Los lectores asiduos de esta página comprobarán que esa columna jamás se escribió. No existirá ya, salvo en mi imaginación. Como esos periodistas que dicen valer más por lo que callan que por lo que cuentan, servidor efectuó el supremo sacrificio de la renuncia al pueril y vanidoso goce que otorgan los jugueteos literarios pretendidamente bien resueltos. Mis compadres madridistas podrían pensar que mi generosa actitud emparenta con mis antiguos e insistentes alegatos contra los silbidos al Bale crepuscular, pero me temo que nada más lejos de la realidad. Mi petición de clemencia para aquel Bale, ya de vuelta de todo, se basaba en lo que efectivamente ya había demostrado en su etapa merengue, y en la posibilidad de exprimir las últimas gotas de un zumo ya catado, de sabor verificado.
No es el caso de Mbappé, cuyos chispazos esporádicos apenas han llegado aún al grado de tentativa. Por el mismo motivo, el de Bondy hoy carece de la coartada sentimental que sí logró el galés, protagonista de un puñado de momentos imperecederos. No, Mbappé está lejos de tener bula entre el madridismo, no en vano el culebrón de su llegada generó una desconfianza que llevó a la parte más mezquina de nuestros espíritus a desear verlo simbólicamente de rodillas, ne me quitte pas, para castigar sus indecisiones.
La mayoría de nosotros es incapaz de asaetear a Mbappé por una causa mucho más trivial que el interés, la expectativa o la gratitud. Se trata de una mera cuestión de piedad
¿A qué viene, entonces, tratarlo con tanta magnanimidad ahora? Si no es por una visión puramente pragmática, de mero cuidado del patrimonio del club —expresión clásica que me parece bastante más acertada que el engendro taylorista de los (sic) «recursos humanos»—, y si tampoco deriva del privilegio sentimental tan habitual en el fútbol, ¿cuál es la causa de semejante indulgencia? Confieso que en un primer instante ni siquiera yo lo tenía del todo claro; después de todo, hay intuiciones morales que surgen antes que la justificación racional que las esclarece a posteriori.

• [Datos registrados]:
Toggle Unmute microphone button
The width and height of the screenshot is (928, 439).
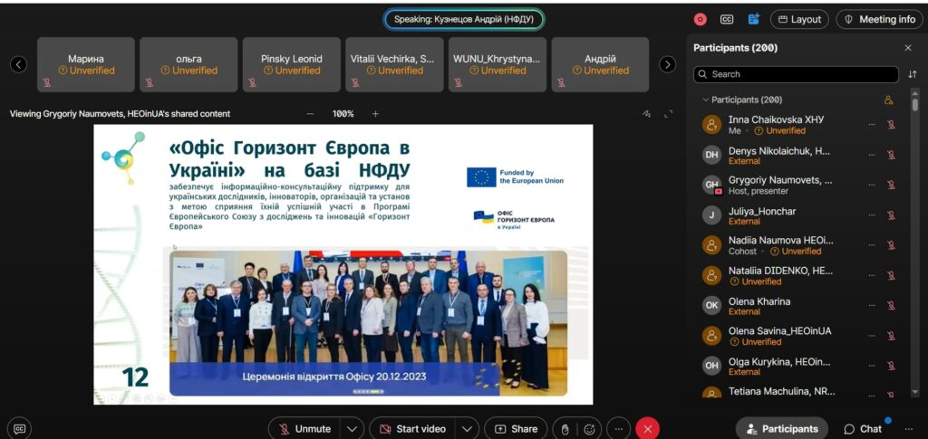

• [Tareas]:
A) Según el texto sobre Mbappé y el madridismo, ¿en qué se basaba la petición de clemencia para el Bale crepuscular?
B) Escribe la continuación del texto sobre Mbappé y el madridismo a partir de su última oración.

• [Resultados]:
A) Se basaba en lo que Bale ya había demostrado en su etapa merengue y en la posibilidad de exprimir las últimas gotas de un zumo ya catado, de sabor verificado.

B)
Fue leyendo un par de artículos estupendos de Antonio Valderrama cuando lo tuve claro. La mayoría de nosotros es incapaz de asaetear a Mbappé por una causa mucho más trivial que el interés, la expectativa o la gratitud. Se trata de una mera cuestión de piedad. Tanto la fingida sonrisa —histriónica mueca nerviosa— con la que lamenta sus fallos como el rictus de miedo cerval que se le ha visto en sus horas más bajas impiden el ensañamiento, de la misma manera que nadie decente puede golpear a alguien caído al suelo. No es la ambición egoísta la que nos detiene, sino la misericordia la que nos conmueve. Habla Valderrama de tragedia griega en su texto, y dice bien: asistimos a una desdichada representación dramática, y si lo hacemos en silencio es por el respeto que nos provocan los sueños transformados en pesadillas. Incluso los más feroces e inflexibles partidarios del besapiés, quienes le exigían la mayor de las contriciones, están viendo aplacado su rencor. Por decirlo de un modo recto: el Madrid le está dando el baño de humildad que, merecido o no, seguramente él ya no esperaba, a sus años.
La buena noticia es que, según nos enseñó Joseph Campbell, el camino del héroe no solo contempla estos episodios de rígida penitencia, sino también una salida gloriosa. El del héroe auténtico, hay que aclarar. Y he ahí la encrucijada de Mbappé, que debe abjurar de subterfugios autocomplacientes como la coartada del «síndrome del impostor». Cualquiera que conozca la historia del Real Madrid sabe que este siempre ofrece una nueva oportunidad. Personalmente, no tengo dudas de que la aprovechará. Y, por otro lado, si París bien valió una misa para Enrique IV, el predilecto de sus hijos bien vale la renuncia al rencor, a las gracietas y a la vil satisfacción proporcionada por un sarcasmo ocurrente. Al fin y al cabo, cuando Camus dijo que todo lo que había aprendido de la moral de los humanos había sido en un campo de fútbol, seguramente también incluyó la grada y las tribunas.